Want to Promote Conservation? Protect Property Rights!

President Obama recently launched the America’s Great Outdoors Initiative, asking for comments on what the administration can do to promote outdoor conservation. From what we’ve seen in the past, whenever the Democrats talk about “conservation,” they’re really asking, “how can we take more land for the federal government?”

If President Obama really wants to promote outdoor conservation, he should create more opportunities for private ownership and respect individual property rights. People who have a vested interest in something, whether it’s land or an iPod, are more likely to take care of it. Land ownership naturally creates incentives to protect the property.

We see examples of this all over the world. Niger for instance, is much greener now because the government allowed citizens to own trees. According to the New York Times,

"From colonial times, all trees in Niger had been regarded as the property of the state, which gave farmers little incentive to protect them…But over time, farmers began to regard the trees in their fields as their property, and in recent years the government has recognized the benefits of that outlook by allowing individuals to own trees. Farmers make money from the trees by selling branches, pods, fruit and bark. Because those sales are more lucrative over time than simply chopping down the tree for firewood, the farmers preserve them."
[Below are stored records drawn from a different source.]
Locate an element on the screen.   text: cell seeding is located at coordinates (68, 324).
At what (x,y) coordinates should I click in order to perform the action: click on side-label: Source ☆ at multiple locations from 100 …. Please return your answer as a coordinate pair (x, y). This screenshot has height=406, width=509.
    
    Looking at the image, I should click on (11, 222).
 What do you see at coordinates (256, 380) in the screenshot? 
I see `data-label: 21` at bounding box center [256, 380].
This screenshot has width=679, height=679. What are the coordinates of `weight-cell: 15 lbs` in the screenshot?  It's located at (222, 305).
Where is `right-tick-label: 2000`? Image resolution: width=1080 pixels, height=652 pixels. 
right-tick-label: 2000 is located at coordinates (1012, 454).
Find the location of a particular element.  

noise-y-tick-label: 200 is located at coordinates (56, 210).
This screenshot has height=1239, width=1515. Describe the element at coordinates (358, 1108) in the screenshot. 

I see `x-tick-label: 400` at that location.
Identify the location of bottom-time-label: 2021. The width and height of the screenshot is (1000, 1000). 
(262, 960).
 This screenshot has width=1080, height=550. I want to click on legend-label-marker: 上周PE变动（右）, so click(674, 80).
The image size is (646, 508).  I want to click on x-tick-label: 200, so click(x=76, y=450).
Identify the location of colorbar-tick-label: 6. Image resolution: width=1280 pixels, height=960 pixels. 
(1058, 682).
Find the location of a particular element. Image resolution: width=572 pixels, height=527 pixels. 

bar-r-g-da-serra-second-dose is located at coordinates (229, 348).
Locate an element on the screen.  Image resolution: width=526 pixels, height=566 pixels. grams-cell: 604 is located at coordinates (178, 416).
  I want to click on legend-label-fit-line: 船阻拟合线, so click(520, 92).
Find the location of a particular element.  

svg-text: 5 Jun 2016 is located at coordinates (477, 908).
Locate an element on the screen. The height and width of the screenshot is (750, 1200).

However, the Administration has continually used conservation as an excuse to trample on property rights. Take the passage of the Omnibus Public Land Management Act of 2009, as an example. The legislation included over 100 land grab bills that designated millions of acres of land as either wilderness protected or heritage areas.

Wilderness areas are lands that the government protects from most human influence. Anything that requires a mechanical device to operate, like a bicycle, is strictly prohibited. This means no businesses can develop to hire people, and exploration for new minerals is off limits. Heritage areas on the other hand, restrict the use of land and property for historic preservation. The government can regulate property to such an extent that the owner could lose any beneficial use of the property.

There are 756 designated wilderness areas and 49 national heritage areas. Creating more would only be a drain on the taxpayers and the National Park Service—which is already dealing with a $9 billion maintenance backlog. For the sake of the economy, any talk of increasing wilderness or heritage areas should be cut off.

Literally shrinking the size of government and respecting private property are the best ways to promote conservation. Private citizens would do a better job of protecting land than the government could ever hope to.